/plmbias

Primary LanguageJupyter Notebook

PLMBias

Structure

/plmbias

This directory is a python package containing code shared across multiple experiments. It is used as the base upon which the other experiments are built.

Important Classes/functions (not an exhaustive list):

  • plmbias.models.ModelEnvironment.from_pretrained(hf_model_id: str)
    • Returns a sequence classification model environment (ModelEnvironment) pulled from huggingface (using hf_model_id.) Note that this can a model provided by huggingface (ex: "gpt2"), or a model finetuned using this library (ex: "henryscheible/gpt2_stereoset_finetuned").
  • plmbias.models.ModelEnvironment.from_pretrained_lm(hf_model_id: str)
    • Returns a Causal language model environment (ModelEnvironment) pulled from huggingface (using hf_model_id.) Note that this can a model provided by huggingface (ex: "gpt2"), or a model finetuned using this library (ex: "henryscheible/gpt2_stereoset_finetuned").
    • Note that this model does not have to be trained on Causal LM, classifier weights will be ignored if necessary
  • plmbias.models.ModelEnvironment:
    • This class should not be directly instantiated, use one of the two methods above.
    • get_model()
      • Returns the model object (of type PreTrainedModel)
    • get_tokenizer()
      • Returns the tokenizer object
    • get_mask_shape()
      • Returns the size of the head mask appropriate for this model: (num_hidden_layers, num_attention_heads) (returns a torch.Size object)
  • plmbias.datasets.StereotypeDataset.from_name(dataset_name, tokenizer)
    • Instantiates a StereotypeDataset from a given dataset name and tokenizer object
    • dataset_name must be one of: "crows_pairs", "stereoset", "winobias"
  • plmbias.datasets.StereotypeDataset
    • This class should not be directly instantiated, use the method above
    • get_train_split()
      • Returns the training split of the dataset
    • get_eval_split()
      • Returns the evaluation split of the dataset

/Dockerfile

This dockerfile builds the basic plmbias docker image.
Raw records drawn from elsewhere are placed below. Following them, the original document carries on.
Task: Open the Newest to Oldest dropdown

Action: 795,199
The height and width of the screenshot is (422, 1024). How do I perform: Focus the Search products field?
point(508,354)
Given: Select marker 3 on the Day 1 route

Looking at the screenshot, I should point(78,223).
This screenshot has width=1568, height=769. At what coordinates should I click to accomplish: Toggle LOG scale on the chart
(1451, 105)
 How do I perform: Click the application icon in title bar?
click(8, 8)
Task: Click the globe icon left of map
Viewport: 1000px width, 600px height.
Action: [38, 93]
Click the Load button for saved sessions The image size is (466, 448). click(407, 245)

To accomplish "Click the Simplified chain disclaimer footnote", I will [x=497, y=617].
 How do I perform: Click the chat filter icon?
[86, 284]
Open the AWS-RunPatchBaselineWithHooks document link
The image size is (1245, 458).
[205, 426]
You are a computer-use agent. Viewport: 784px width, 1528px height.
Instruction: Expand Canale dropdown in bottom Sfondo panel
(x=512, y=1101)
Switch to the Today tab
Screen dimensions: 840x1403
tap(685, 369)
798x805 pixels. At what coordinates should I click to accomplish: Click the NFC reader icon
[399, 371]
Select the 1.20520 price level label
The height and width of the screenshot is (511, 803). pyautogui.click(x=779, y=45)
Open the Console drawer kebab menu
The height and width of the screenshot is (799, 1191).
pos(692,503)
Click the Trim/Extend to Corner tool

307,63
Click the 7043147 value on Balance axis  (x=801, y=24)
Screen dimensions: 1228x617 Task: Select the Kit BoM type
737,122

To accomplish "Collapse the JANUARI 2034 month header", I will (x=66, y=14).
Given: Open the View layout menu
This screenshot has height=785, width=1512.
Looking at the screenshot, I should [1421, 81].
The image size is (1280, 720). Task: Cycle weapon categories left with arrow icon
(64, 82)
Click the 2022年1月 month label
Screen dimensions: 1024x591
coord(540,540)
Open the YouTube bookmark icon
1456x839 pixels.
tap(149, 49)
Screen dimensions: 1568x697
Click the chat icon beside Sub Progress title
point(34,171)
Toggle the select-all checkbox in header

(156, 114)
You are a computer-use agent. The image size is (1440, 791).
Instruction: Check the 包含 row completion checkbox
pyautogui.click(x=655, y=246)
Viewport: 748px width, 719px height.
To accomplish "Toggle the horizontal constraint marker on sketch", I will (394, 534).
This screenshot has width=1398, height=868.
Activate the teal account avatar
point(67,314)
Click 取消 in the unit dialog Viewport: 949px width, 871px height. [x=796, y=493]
This image

  • Installs all required dependenceis, including pytorch, huggingface, scikit-learn, ect
  • Copies in the plmbias python package

/experiments

The /experiments directory contains build contexts for docker images. Each subdirectory is organized as follows:

  • /<experiment name>
    • Dockerfile: Defines the build method for the docker image.
      • Inherits from the main plmbias docker image
      • Takes build arguments and sets them up as environment variables inside the docker container
      • Copies train.py into the docker image and sets the container entrypoint to running that script
    • train.py: Training script. This is what is actually run inside the docker container.
      • Specifications are taken from environment variables (see above)
      • Scripts generally end with all models/results/etc being pushed to a huggingface repository.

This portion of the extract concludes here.